● Document source
A tu des photos de ton nano ?


----------



## Steph-24 (20 Février 2006)

Kilian2 a dit:
			
		

> A tu des photos de ton nano ?



Je crois qu'il est parti 

Dommage, j'aurais bien aimé connaitre la couleur et voi des photos!


----------



## Tom-Tom (1 Mars 2006)

Steph-24 a dit:
			
		

> Je crois qu'il est parti
> 
> Dommage, j'aurais bien aimé connaitre la couleur et voi des photos!



Il est blanc, pour moi l'Ipod original est blanc.

Les photos ça va arriver (je suis vraiment occupé en ce moment mais ça va venir)
A bientot.


----------



## Steph-24 (1 Mars 2006)

Tom-Tom a dit:
			
		

> Il est blanc, pour moi l'Ipod original est blanc.
> 
> Les photos ça va arriver (je suis vraiment occupé en ce moment mais ça va venir)
> A bientot.

● Objectif 1
Répondez à ces questions à partir du document source :
(a) De quelle couleur est le nano de Tom-Tom ?
(b) Quelle date porte le premier message de Steph-24 ?
(c) Selon Tom-Tom, qu'est-ce qui retarde l'envoi des photos ?
● Objectif 2
Relevez tous les pseudonymes d'utilisateurs qui apparaissent dans le document source.

● Données stockées
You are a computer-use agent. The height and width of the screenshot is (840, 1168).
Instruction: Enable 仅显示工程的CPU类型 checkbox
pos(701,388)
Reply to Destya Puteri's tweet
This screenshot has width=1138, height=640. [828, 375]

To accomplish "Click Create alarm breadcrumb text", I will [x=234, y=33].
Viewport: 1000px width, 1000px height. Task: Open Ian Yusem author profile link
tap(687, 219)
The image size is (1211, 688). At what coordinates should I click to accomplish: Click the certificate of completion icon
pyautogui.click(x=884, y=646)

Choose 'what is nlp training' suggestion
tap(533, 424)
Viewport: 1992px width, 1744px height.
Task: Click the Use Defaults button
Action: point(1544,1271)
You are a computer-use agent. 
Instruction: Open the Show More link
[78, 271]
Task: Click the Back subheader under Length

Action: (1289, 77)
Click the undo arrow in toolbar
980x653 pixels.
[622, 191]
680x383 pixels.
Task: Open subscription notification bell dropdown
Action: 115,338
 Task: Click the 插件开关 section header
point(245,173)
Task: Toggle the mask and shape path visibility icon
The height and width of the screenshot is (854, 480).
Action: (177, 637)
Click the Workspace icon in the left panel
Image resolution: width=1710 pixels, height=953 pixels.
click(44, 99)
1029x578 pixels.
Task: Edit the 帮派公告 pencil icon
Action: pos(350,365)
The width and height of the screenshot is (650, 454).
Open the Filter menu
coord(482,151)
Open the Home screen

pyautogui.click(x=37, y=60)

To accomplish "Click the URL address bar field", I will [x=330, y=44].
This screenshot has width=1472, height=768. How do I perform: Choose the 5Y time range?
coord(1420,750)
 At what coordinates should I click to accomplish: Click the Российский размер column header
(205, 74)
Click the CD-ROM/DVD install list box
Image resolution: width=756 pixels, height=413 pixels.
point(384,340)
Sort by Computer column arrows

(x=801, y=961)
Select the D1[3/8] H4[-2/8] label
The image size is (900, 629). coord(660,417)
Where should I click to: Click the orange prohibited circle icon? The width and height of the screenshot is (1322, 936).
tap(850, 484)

● Réponse 1
(a) Il est blanc.
(b) Le 20 février 2006.
(c) Tom-Tom est vraiment occupé en ce moment.

● Réponse 2
Kilian2, Steph-24, Tom-Tom